In a letter, former Republican presidential candidate Marco Rubio and US Representative Chris Smith , who co-chair the Congressional-Executive Commission on China (CECC), urged Obama to address China's "severe erosion" of human rights and rule of law.

He is due to speak with Chinese President Xi Jinping in a meeting while at the Nuclear Security Summit this week.

Rubio and Smith described the situation in China regarding the suppression of human rights as "broader in scope than any other period documented since the Commission started issuing Annual Reports in 2002".

They brought to attention the recent trend of "televised, presumably coerced 'confessions' on state television" as one example.

Highlighting that it is "in direct violation of Chinese law and international human rights norms", they also cited the "public humiliation" of Hong Kong bookseller Gui Minhai and rights lawyer Huang Liqun.

The letter also highlights the ongoing persecution of religious leaders and other civil society actors, including lawyers and legal advocates.

Rubio and Smith urge Obama to have a "full and frank discussion" with President Xi.
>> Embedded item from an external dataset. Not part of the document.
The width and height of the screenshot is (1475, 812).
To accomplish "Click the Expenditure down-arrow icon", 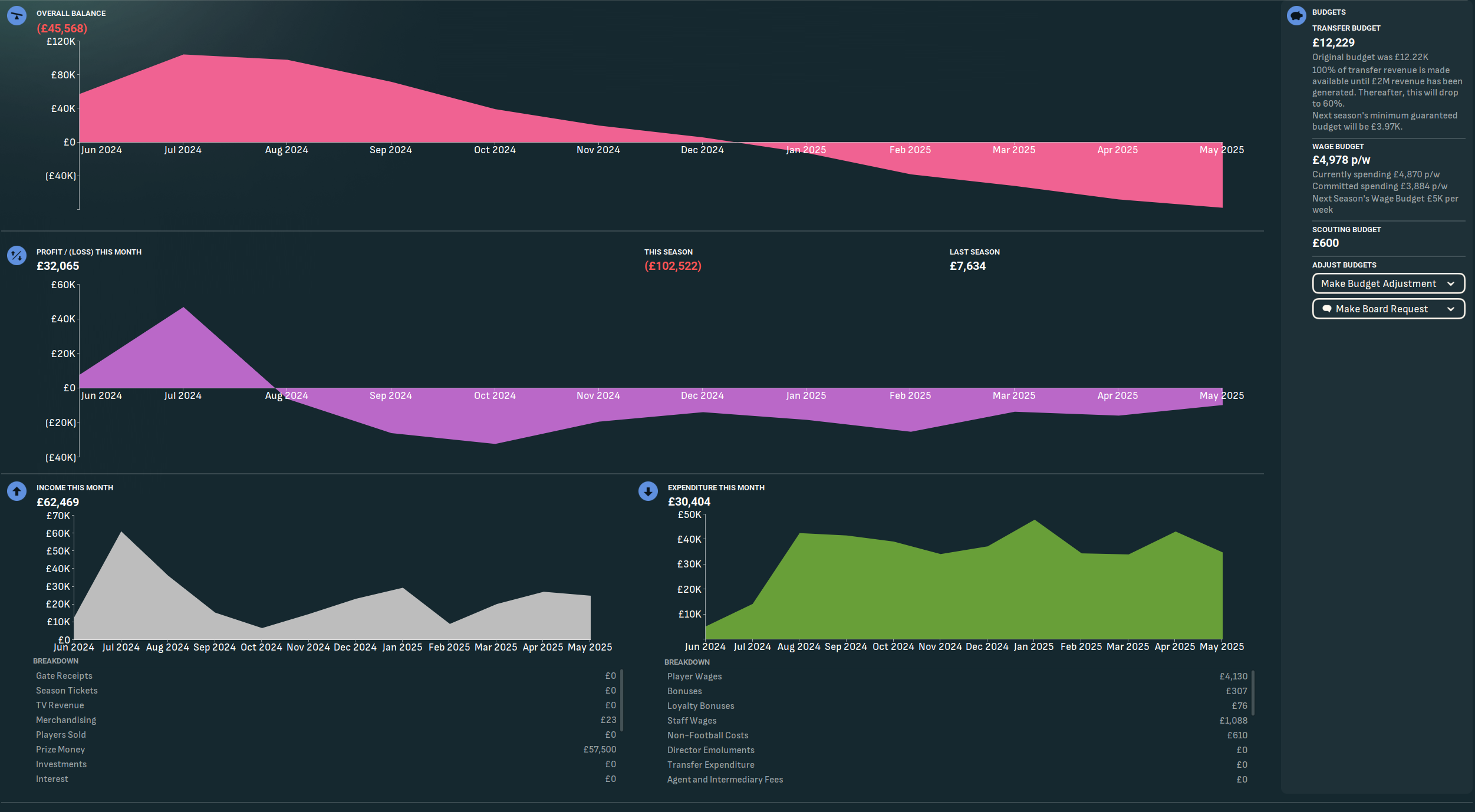I will tap(648, 491).
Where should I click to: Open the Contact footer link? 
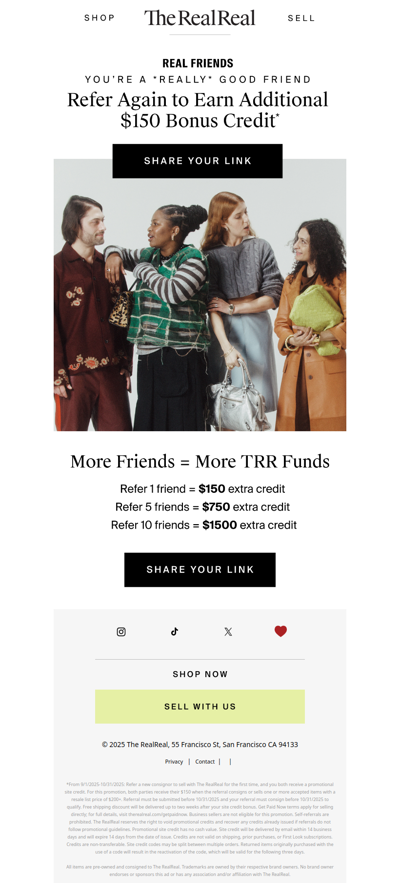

During a press conference entitled "Sidelining human rights: A strategic mistake the US cannot afford to make", Smith commented on the importance of raising human rights.

The Church in China is under pressure in some areas, particularly in Zhejiang Province where churches have been demolished, crosses torn down and pastors and lawyers imprisoned. Elsewhere it is allowed to flourish relatively unhindered.